_WRITTEN TASKS:_
A) Check each statement against the passage on strata insurance deductibles. Answer yes or no for each and quote the words from the passage that decide it. (i) The passage gives two ways of looking at insurance deductibles. (ii) Under the second way, the deductible portion is treated as insured for full replacement value. (iii) Under s.150(1), the strata corporation must obtain liability insurance.
B) Swap "Proof of Loss" for "Statement of Loss" and write out the passage on strata insurance deductibles from "There are 2" up to and including "fair and reasonable.".
C) Write the next part of the passage on strata insurance deductibles, starting after its last sentence.

Acting with inherent conflict of interest, Clark Wilson is, in my opinion, instrumental in developing strata industry standards that conflict with the SPA. In this case by introducing the notion that the strata can "download” the deductible to the unit owner contrary to s.158(1) by means of a bylaw that would avoid due process and the requisite burden of proof to effectively defeat the SPA, as well as oust the jurisdiction of the court contrary to s.158(2) and the principle of innocent until proven guilty.

http://www.cwilson.com/pubs/insurance/npk14/stratains.pdf  © 2005 Clark Wilson LLP  Nigel P. Kent, T. 604.643.3135.

There are 2 ways of looking at insurance deductibles in a strata's All Risk property policy, and pursuant to s.158(2), the strata must prove an owner responsible to chargeback expenses in either case. 

The first way treats major perils named in the policy as insured for full replacement value in all cases, with the deductible amount being subject to filing a Proof of Loss by the strata or owner under s.155 for evaluation by the strata corporation's insurance adjuster. This approach clearly complies with SPA. It also makes discretionary decisions not to make a claim fair and reasonable.

The other way is to treat the deductible portion as uninsured. This approach encourages excessively high deductible amounts and contravenes the SPA's mandatory requirement to provide "full replacement value insurance against major perils" as set out in the regulations. This in turn leaves damaged property unrepaired, ss shown in the Unit 409 photos below, contrary to s.159.
As above, the second way unreasonably encourages strata corporations not to file a Proof of Loss or commence a claim for recovery on the strata corporation's policy within the requisite one year period following the occurrence of loss. Which is great for churning up legal disputes, but terrible for living in peace.

Liability insurance required for strata corporation
150 (1) The strata corporation must obtain and maintain liability insurance (no claim made for actions by members of the strata management team that would amount to vandalism in a single detached home) to insure the strata corporation against liability for property damage and bodily injury.

_DATA PROVIDED:_

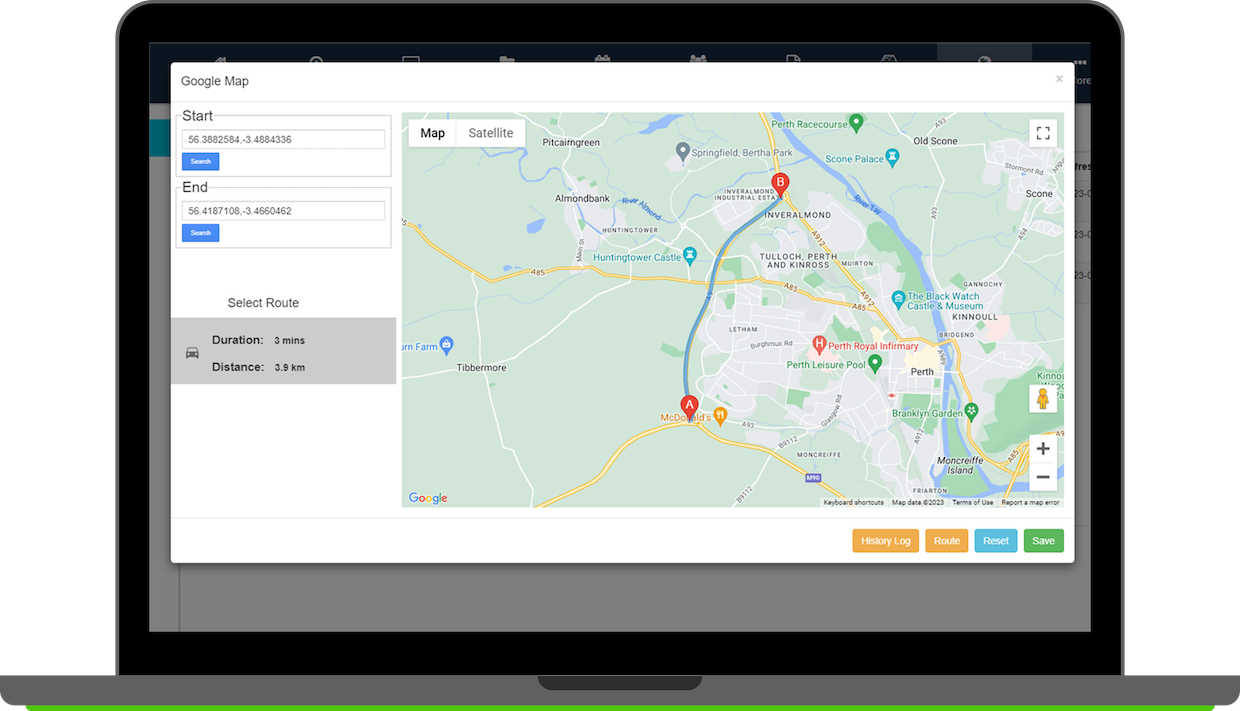Open the Terms of Use link

[x=972, y=502]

_EXPECTED RESULTS:_
A)
(i) Yes: "There are 2 ways of looking at insurance deductibles"
(ii) No: "The other way is to treat the deductible portion as uninsured."
(iii) Yes: "The strata corporation must obtain and maintain liability insurance"

B)
There are 2 ways of looking at insurance deductibles in a strata's All Risk property policy, and pursuant to s.158(2), the strata must prove an owner responsible to chargeback expenses in either case. 

The first way treats major perils named in the policy as insured for full replacement value in all cases, with the deductible amount being subject to filing a Statement of Loss by the strata or owner under s.155 for evaluation by the strata corporation's insurance adjuster. This approach clearly complies with SPA. It also makes discretionary decisions not to make a claim fair and reasonable.

C)
(2) The insurance must be of at least the amount required in the regulations.

Errors and omissions insurance
151 The strata corporation may obtain and maintain errors and omissions insurance for council members against their liability and expenses for errors and omissions made in the exercise of their powers and performance of their duties as council members. (I asked council to make a claim against members of the strata management team, but it was never made, ever though the estimated loss was hundreds of thousands of dollars, and not just for one tree, but for many)
Named insureds
155 Despite the terms of the insurance policy, named insureds in a strata corporation’s insurance policy include (a) the strata corporation, (b) the owners and tenants from time to time of the strata lots shown on the strata plan, and (c) the persons who normally occupy the strata lots. (the strata did not give me access to the insurance policy and prevented me from making the claim by engaging in water damage repairs that it then delayed until after the time expired and never completed.)

Application of insurance money
157 Insurance money received under section 156 with respect to damaged property must be used to repair or replace the damaged property without delay unless the strata corporation decides not to make the repair or replacement under section 159. (insurance money could not be received when an unidentified member of the strata management team decided not to make the claim or complete the repairs, leaving 409 with all this unrepaired water damage from Unit 510)

Insurance deductible
158 (1) Subject to the regulations, the payment of an insurance deductible in respect of a claim on the strata corporation’s insurance is a common expense to be contributed to by means of strata fees calculated in accordance with section 99 (2) or 100 (1).

When properties like units 409 and 510 are insured for a named peril like water damage, changing the strata's deductible from $500 to $25,000 does not prohibit making the claim, nor does it deprive owners of full protection or strata lots from replacement value repairs.

(2) Subsection (1) does not limit the capacity of the strata corporation to sue an owner in order to recover the deductible portion of an insurance claim if the owner is responsible for the loss or damage that gave rise to the claim.
Subsection (2) serves a purpose. First, people in Canada are innocent until proven guilty. Second, untrained volunteers make mistakes and some members of council like to keep their strata fees artificially low, creating an inherent conflict of interest. Third, most members of council are prohibited from practicing law without a license, for good reason.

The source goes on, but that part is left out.